2 min read
January 11, 2020
You’ve decided that this year is the year. You’re ready for this. 2019 is behind you, and now you’ve got your full attention on your fitness goal. It’s the year of running.
Now, running isn’t a walk in the park (though there’s no shame if it’s currently just a fast shuffle), so it’s important that you warm-up and cool down appropriately. Look after your muscles and then they’ll look after you by reducing the likelihood of injury and helping you get out some extra speed/distance from your springy pins.
Before and after your run, make sure you stretch your muscles out. This helps them to become more flexible so you get a wide range of motion (important when you’re powering up that hill), as well as helping to prevent the tightness you can feel following a hard run. The reason you feel this tightness may be because you’ve started working the muscles too suddenly, causing them to stretch quickly, which can be damaging not just to your muscles, but to your joints as well. Stretching is vital to keeping your body happy and healthy before and after your run.

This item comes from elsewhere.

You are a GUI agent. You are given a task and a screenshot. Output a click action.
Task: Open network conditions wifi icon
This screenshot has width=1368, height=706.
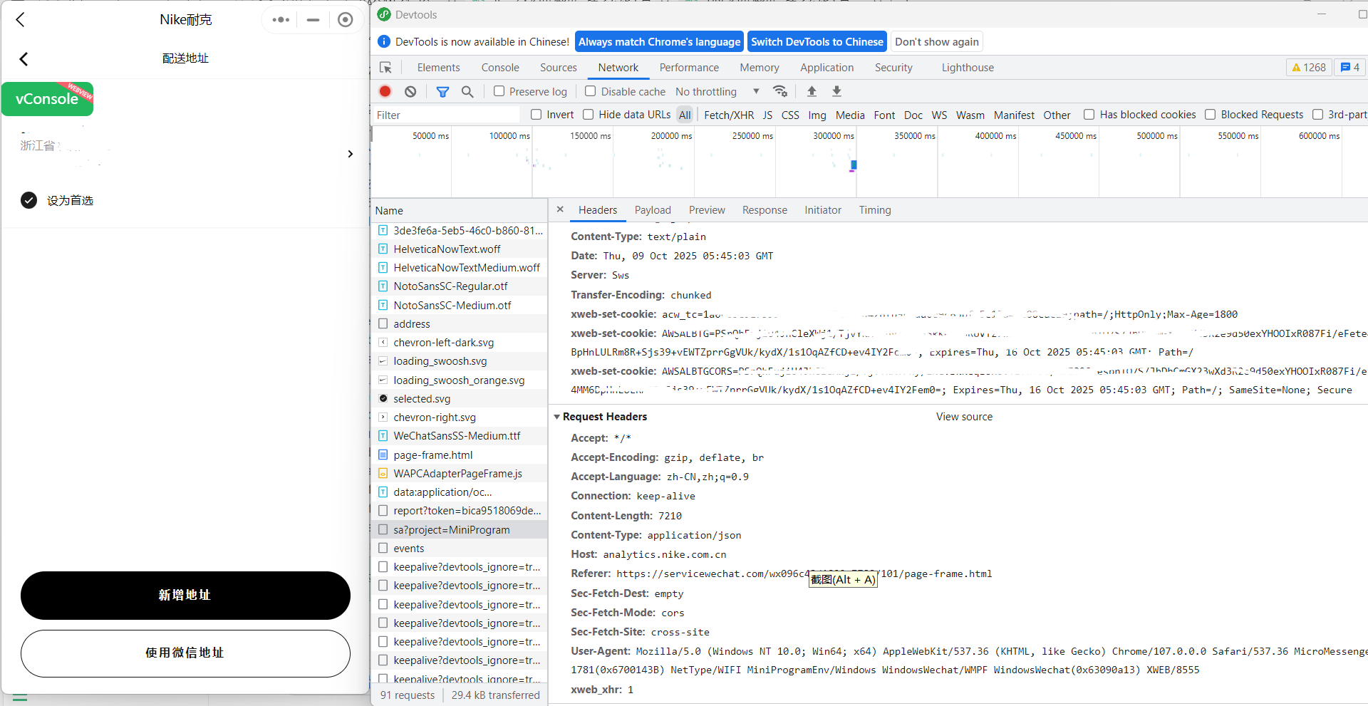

This is a great way to reduce the tension that can build up in your legs and lower back, helping to prevent injury as well as speed up your recovery time between runs. Although it can be a painful experience, foam rolling is a great way to help your muscles heal and recover.

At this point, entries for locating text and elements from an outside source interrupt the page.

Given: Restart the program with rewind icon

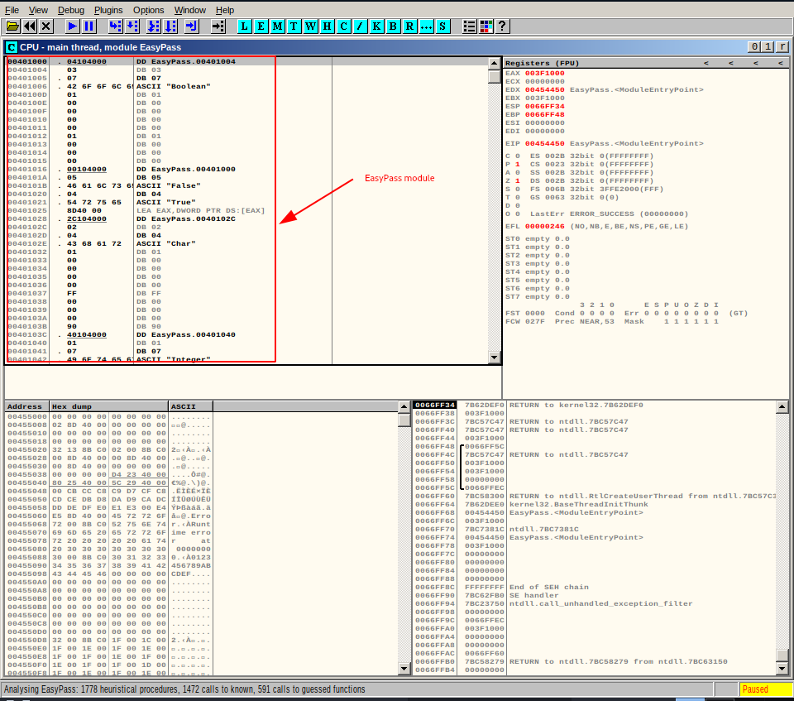Looking at the screenshot, I should (30, 26).
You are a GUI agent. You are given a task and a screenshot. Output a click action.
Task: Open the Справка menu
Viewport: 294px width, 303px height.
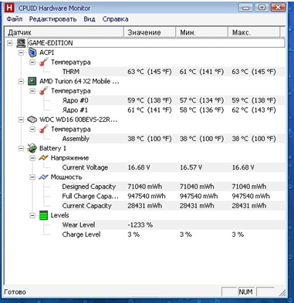click(x=115, y=19)
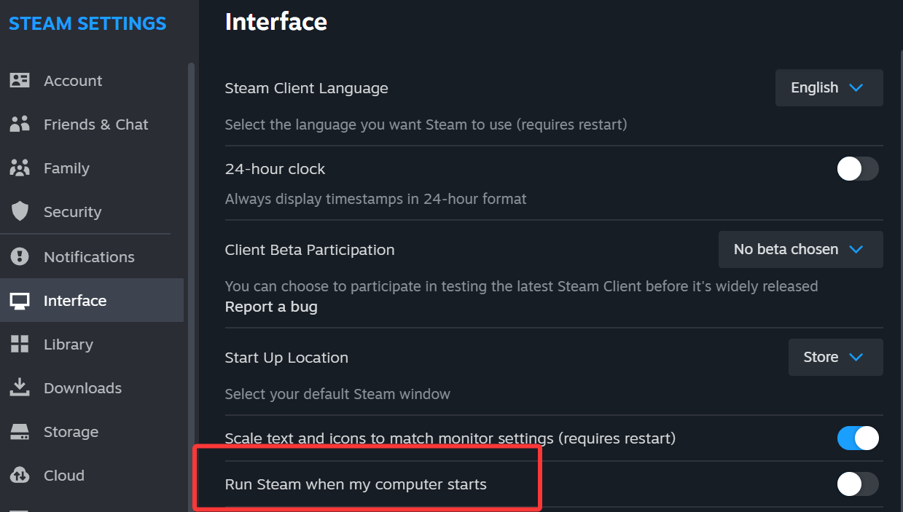Click the STEAM SETTINGS heading
This screenshot has height=512, width=903.
pos(87,23)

If you’ve got some deep muscle soreness or muscle cramping, then you might want to consider using a RecovaPro. With four different heads, this is a great piece of kit to be able to target the different areas of your body effectively to get into those sore spots and ease out the muscle tension. And with just 30 seconds needed in the sore area, it’s quick and easy to use. Take a look at the benefits it can help with across your body
Now, we know the word ‘physio’ may strike fear in your heart, but don’t be scared. If you’re getting into some serious running then seeing a physio as part of your routine is vital for injury prevention. If you’ve got a niggle make sure you go to see a specialist sport or running physiotherapist who will be able to help you. Their goal will be getting you to run comfortably rather than not to run at all. So make sure you see them before the problem gets worse, or just on a quarterly basis to give your body a bit of an MOT when you’re going on those long distance treks.